* [The data]:
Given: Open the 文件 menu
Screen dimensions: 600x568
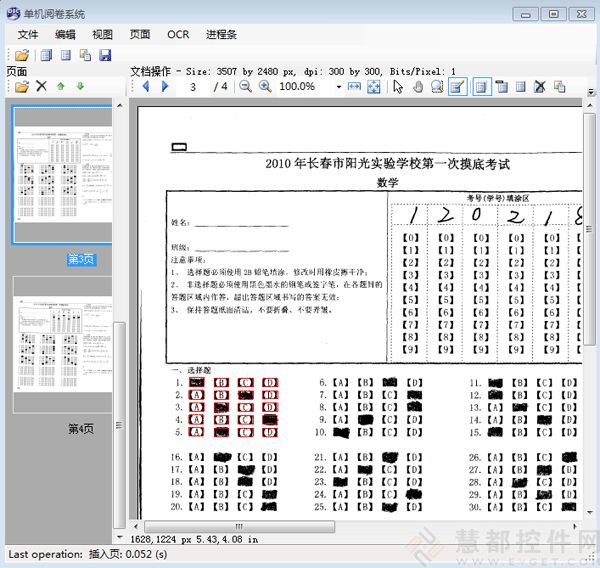Looking at the screenshot, I should [x=27, y=34].
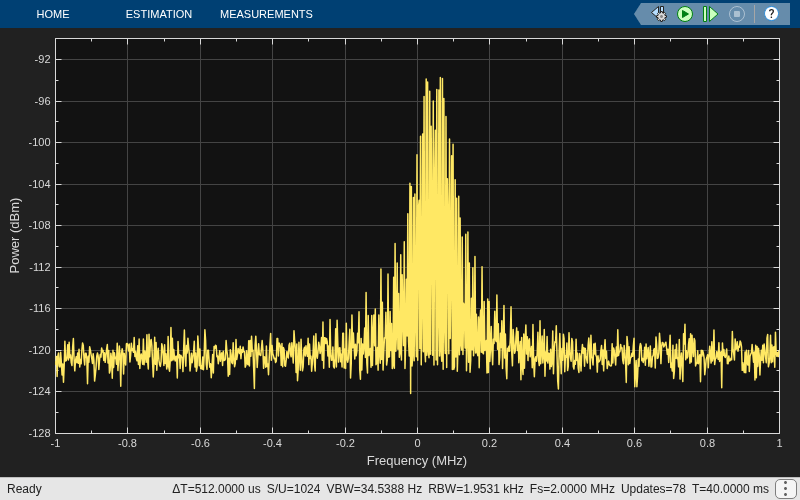Select the MEASUREMENTS tab
This screenshot has width=800, height=500.
[266, 14]
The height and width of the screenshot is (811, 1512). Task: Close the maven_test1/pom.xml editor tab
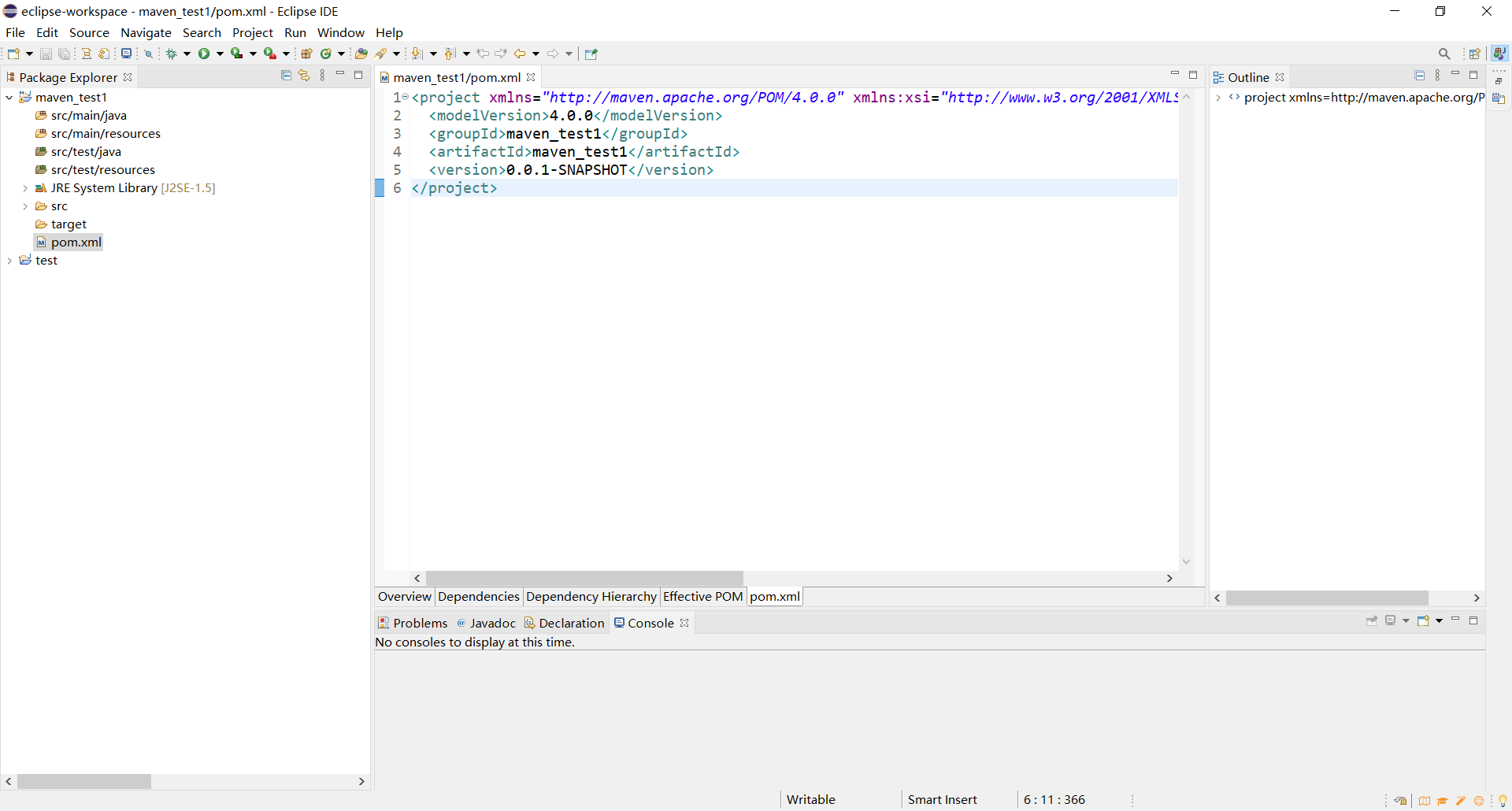tap(531, 77)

* [Directions]: The records above should be returned exactly, with only their pictures held back.

* [Output]:
Given: Open the 文件 menu
Screen dimensions: 600x568
Looking at the screenshot, I should [x=27, y=34].
Select the MEASUREMENTS tab
This screenshot has width=800, height=500.
[266, 14]
The height and width of the screenshot is (811, 1512). Task: Close the maven_test1/pom.xml editor tab
tap(531, 77)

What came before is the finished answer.